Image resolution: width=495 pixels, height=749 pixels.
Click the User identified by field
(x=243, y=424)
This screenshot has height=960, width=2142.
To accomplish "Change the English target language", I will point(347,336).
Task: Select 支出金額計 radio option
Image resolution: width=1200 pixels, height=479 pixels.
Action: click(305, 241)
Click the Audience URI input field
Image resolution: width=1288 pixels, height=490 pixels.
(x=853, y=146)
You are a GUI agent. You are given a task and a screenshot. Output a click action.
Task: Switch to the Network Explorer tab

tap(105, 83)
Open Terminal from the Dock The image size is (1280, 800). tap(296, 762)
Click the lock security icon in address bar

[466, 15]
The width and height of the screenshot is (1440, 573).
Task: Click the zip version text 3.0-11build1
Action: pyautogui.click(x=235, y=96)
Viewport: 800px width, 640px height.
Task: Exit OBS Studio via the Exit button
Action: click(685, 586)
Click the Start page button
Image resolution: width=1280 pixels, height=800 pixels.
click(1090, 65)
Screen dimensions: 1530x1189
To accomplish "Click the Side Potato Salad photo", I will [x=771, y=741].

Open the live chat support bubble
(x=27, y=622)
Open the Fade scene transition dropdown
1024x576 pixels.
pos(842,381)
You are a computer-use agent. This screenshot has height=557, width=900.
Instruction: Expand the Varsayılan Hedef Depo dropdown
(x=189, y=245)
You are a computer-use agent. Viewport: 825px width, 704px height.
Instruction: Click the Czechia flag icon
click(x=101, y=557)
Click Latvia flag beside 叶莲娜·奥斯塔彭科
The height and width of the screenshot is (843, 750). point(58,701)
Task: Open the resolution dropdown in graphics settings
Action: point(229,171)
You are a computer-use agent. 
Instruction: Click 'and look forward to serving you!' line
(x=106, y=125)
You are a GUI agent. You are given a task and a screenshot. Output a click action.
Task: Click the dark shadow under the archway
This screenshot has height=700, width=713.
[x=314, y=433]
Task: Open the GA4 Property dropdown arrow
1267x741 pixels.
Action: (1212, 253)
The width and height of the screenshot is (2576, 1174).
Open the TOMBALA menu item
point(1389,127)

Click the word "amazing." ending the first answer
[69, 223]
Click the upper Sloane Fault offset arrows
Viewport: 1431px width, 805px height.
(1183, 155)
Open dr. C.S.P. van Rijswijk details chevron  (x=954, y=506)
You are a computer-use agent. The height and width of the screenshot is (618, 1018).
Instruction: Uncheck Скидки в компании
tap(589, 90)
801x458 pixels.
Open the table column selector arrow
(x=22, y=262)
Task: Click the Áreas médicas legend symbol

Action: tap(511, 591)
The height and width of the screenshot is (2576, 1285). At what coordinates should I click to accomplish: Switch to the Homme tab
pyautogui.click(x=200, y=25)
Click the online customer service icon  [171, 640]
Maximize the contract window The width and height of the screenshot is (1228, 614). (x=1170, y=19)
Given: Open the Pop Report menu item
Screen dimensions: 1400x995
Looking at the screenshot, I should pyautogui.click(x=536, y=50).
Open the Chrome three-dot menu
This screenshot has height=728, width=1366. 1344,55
------------------------------------------------------------------------
Task item –
Write out each line of the data that holds the string "will".

Response area –
To accomplish "Change the English target language", I will point(347,336).
To accomplish "Click the Side Potato Salad photo", I will [x=771, y=741].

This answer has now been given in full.